The group has launched a wide-ranging effort to bring the often-neglected part of OOE back into the fold. It wants to understand the needs and concerns of people who live in the apartment buildings in the area’s northeast fringe, make them better aware of what’s going on in the community at large and encourage more of them to take active roles in its affairs.
At its January meeting, the OECA considered holding a special session for apartment residents in March.
“I really don’t think it needs to be a particularly massive proposition,” OECA president John Dance said, in a widely circulated e-mail. “Better to simply get this going and begin to ‘open the doors.’”

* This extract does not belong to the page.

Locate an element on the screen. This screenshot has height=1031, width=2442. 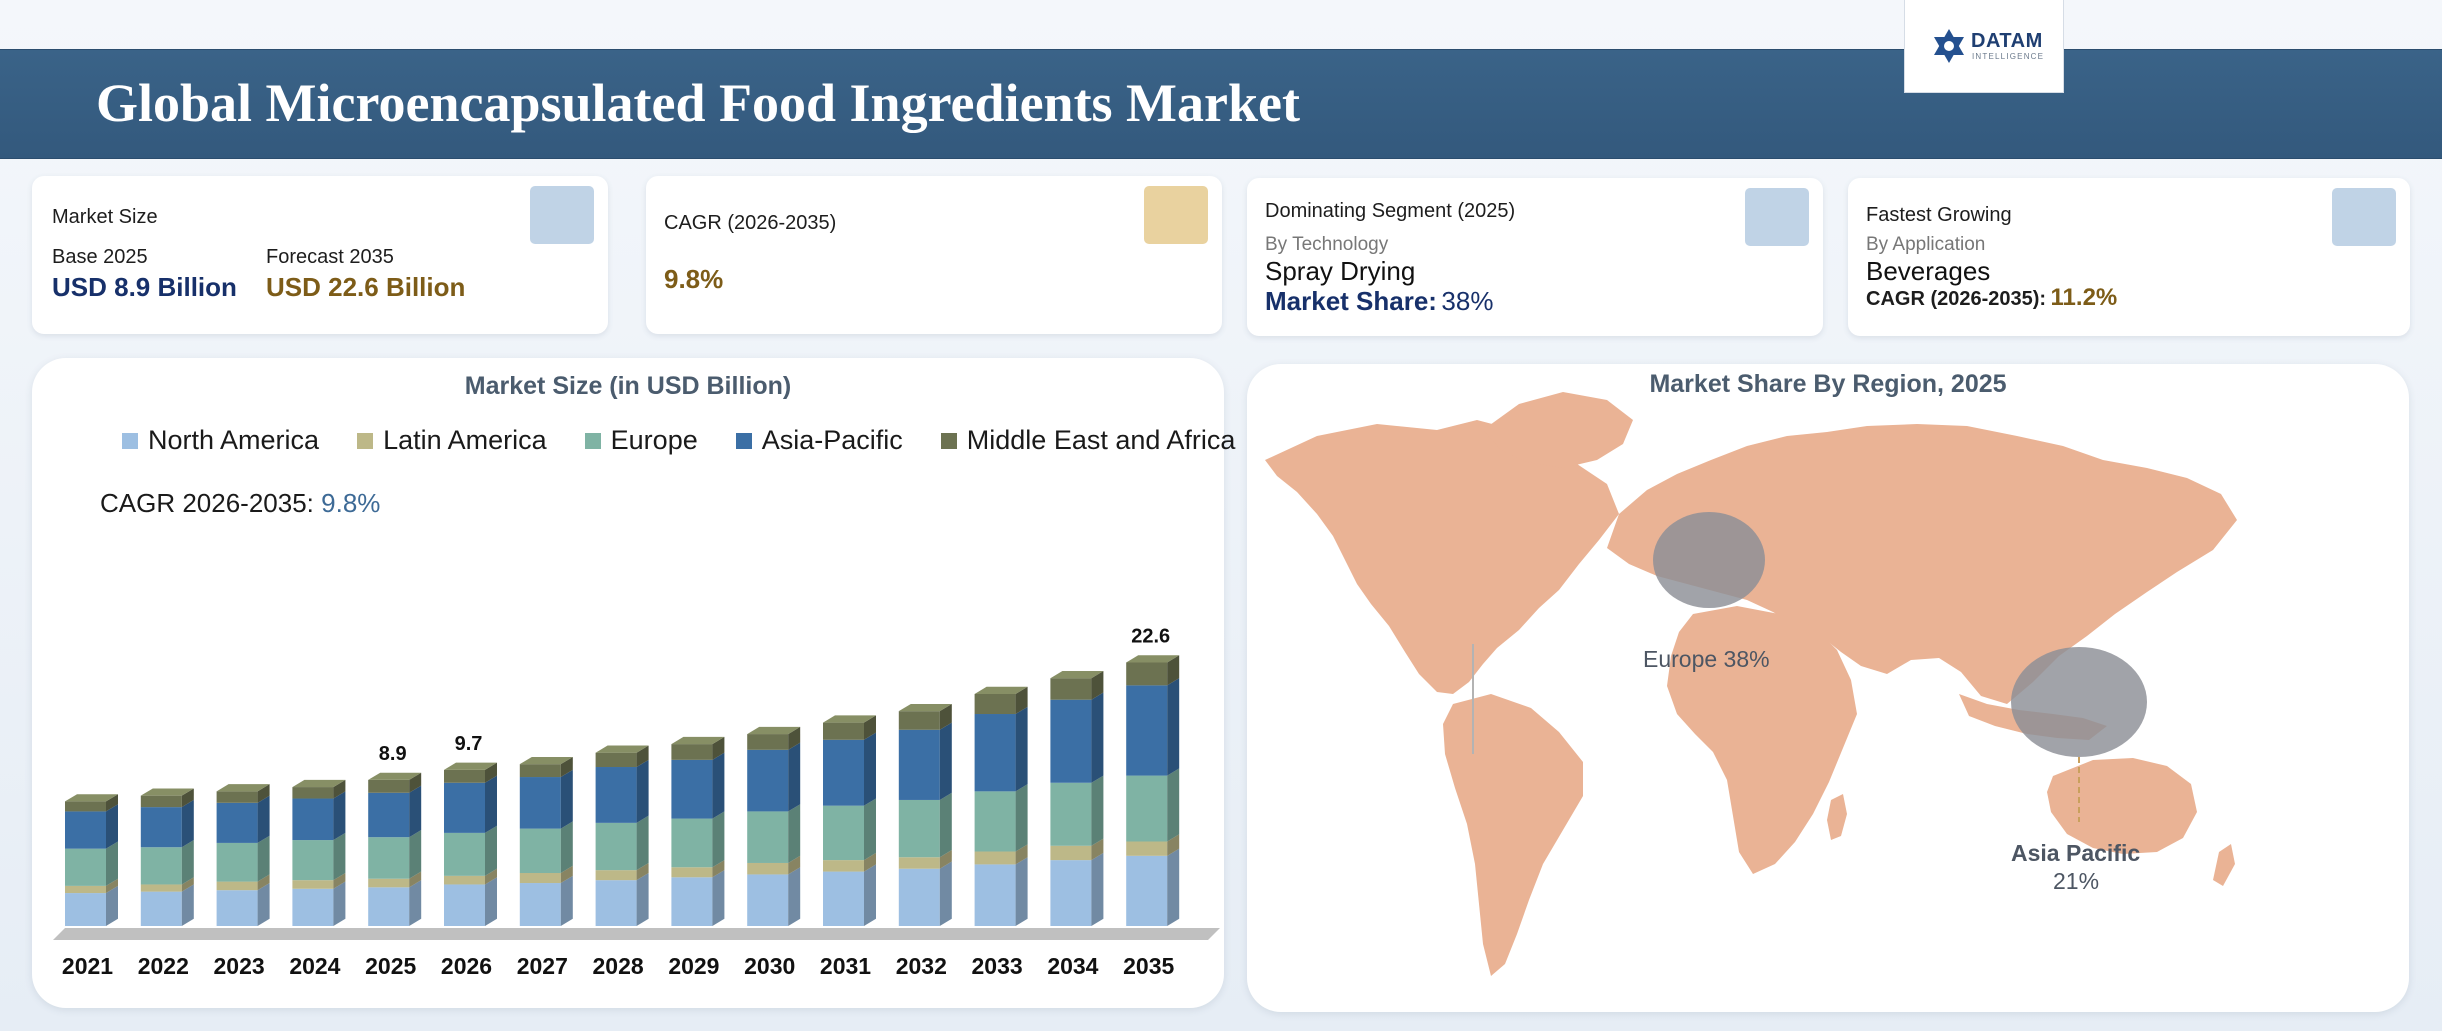
x-tick-label: 2033 is located at coordinates (998, 966).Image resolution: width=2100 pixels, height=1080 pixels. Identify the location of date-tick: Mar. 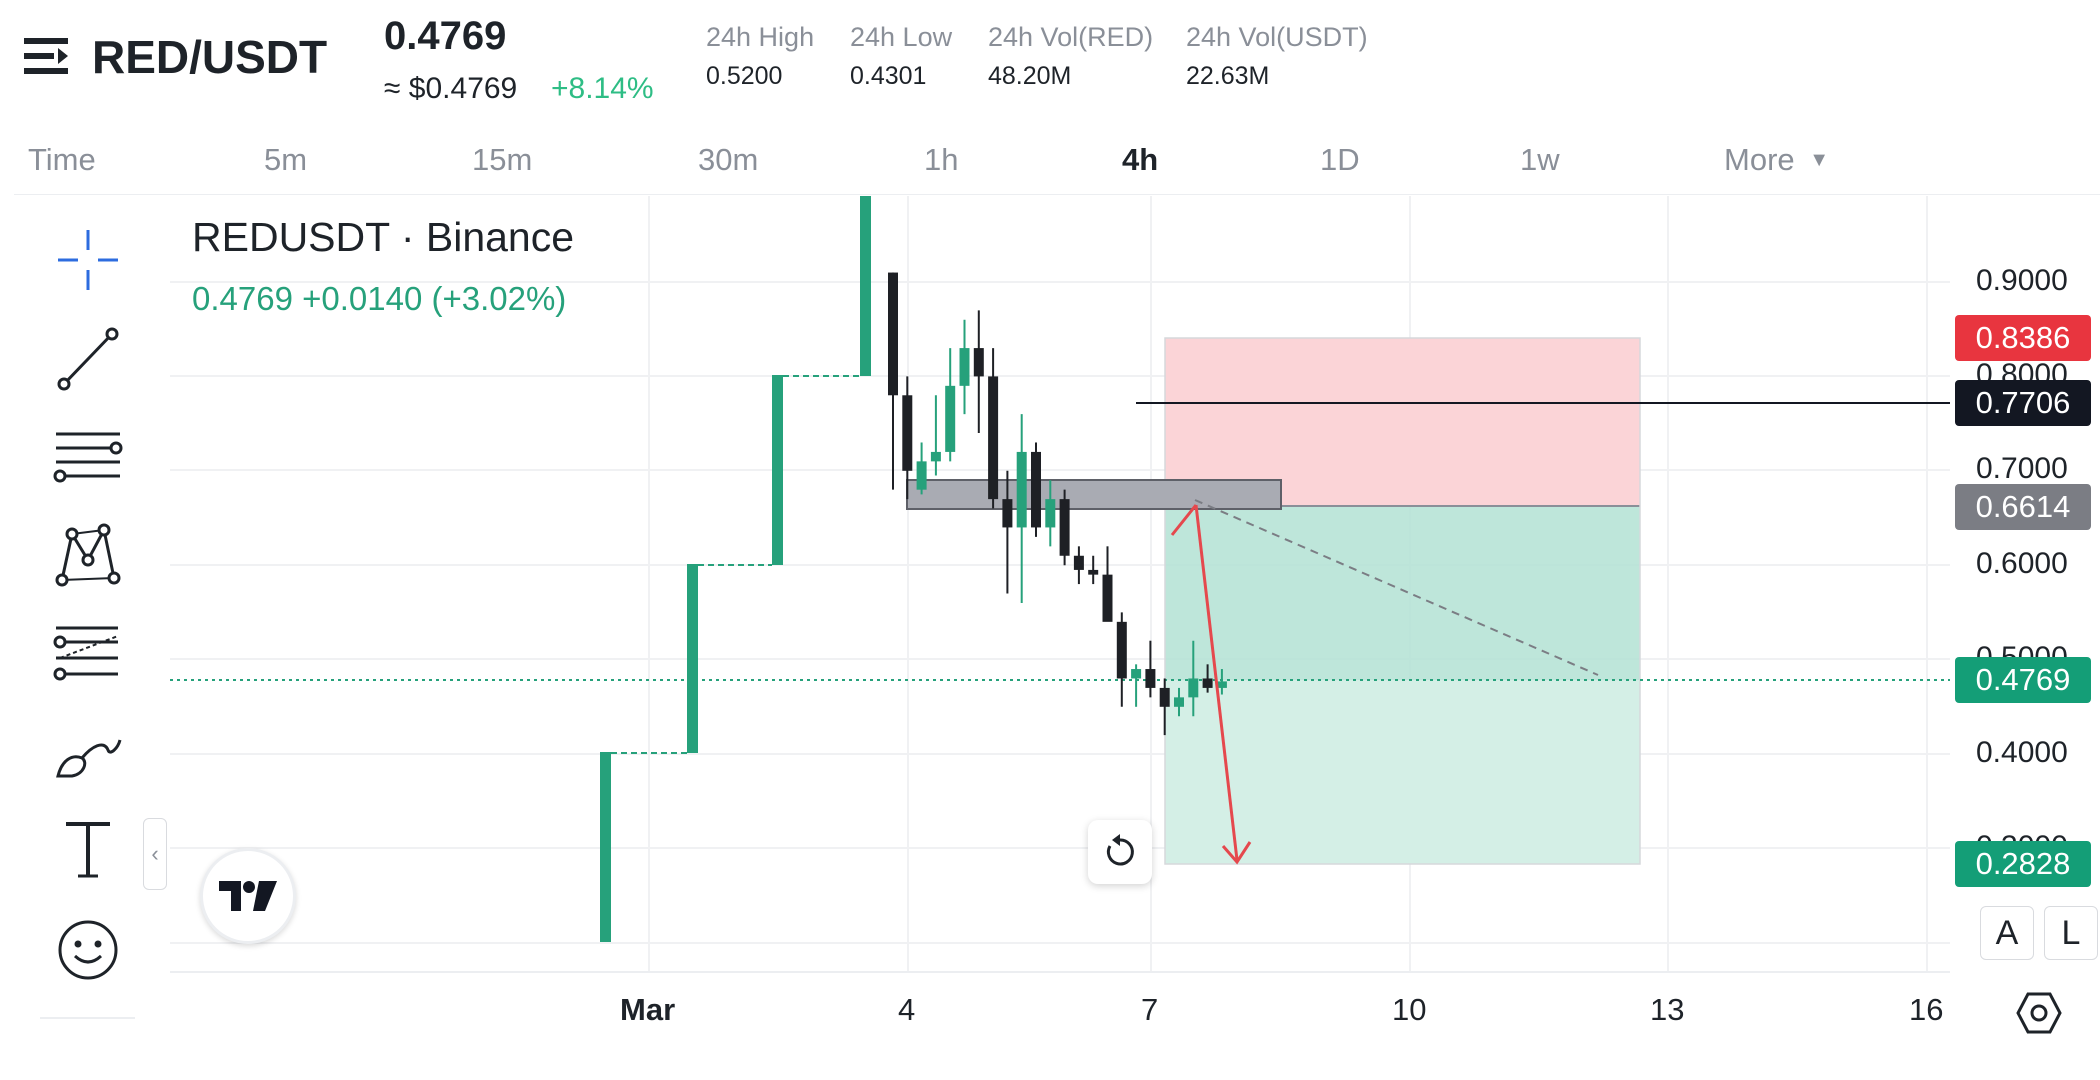
(648, 1010).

The five towers represent two in five OOE households – almost 3,000 people. And yet, several factors contribute to a sense of distance, both literal and figurative, between apartment residents and the rest of OOE.
Aside from their geographic location, well away from the Main Street axis of OOE, the apartments tend to attract a more fluid crowd made up of students and newcomers to Canada, long-time residents say.
Residents generally come and go more often than elsewhere.
“It’s hard to develop a sense of community,” said Bill Baldwin, who, along with his wife, has lived in the tower at 190 Lees Ave. since 1998.
A retired priest, Baldwin represents the Lees towers at OECA meetings and sometimes brings along an interested neighbour.
The effort to bridge the gap with the Lees towers is only the latest of similar ventures in the last decade. The Community Activities Group of OOE and the Sandy Hill Community Health Centre have spearheaded moves in the past.
“It’s a population that turns over,” said Carol Workun, executive director of CAG. “You make some headway and then you lose ground.”
Workun said past attempts haven’t been in vain, adding the connections between the Lees towers and OOE’s various community organizations are stronger than in the past.
She called the latest bid “excellent.”
Early signs are promising.
Since January, Ron Rose, advertising manager of the Mainstreeter, has secured funding to pay for the next four issues of the newspaper to be delivered to the towers by Canada Post.
Funding, which had previously come from the SHCHC, had dried up last year, leaving apartment residents without community news.
The health centre, the OECA, an anonymous donor and Capital ward Coun. David Chernushenko each agreed to cover the delivery costs of one Mainstreeter issue to the towers.
Rose is continuing to look for more sources.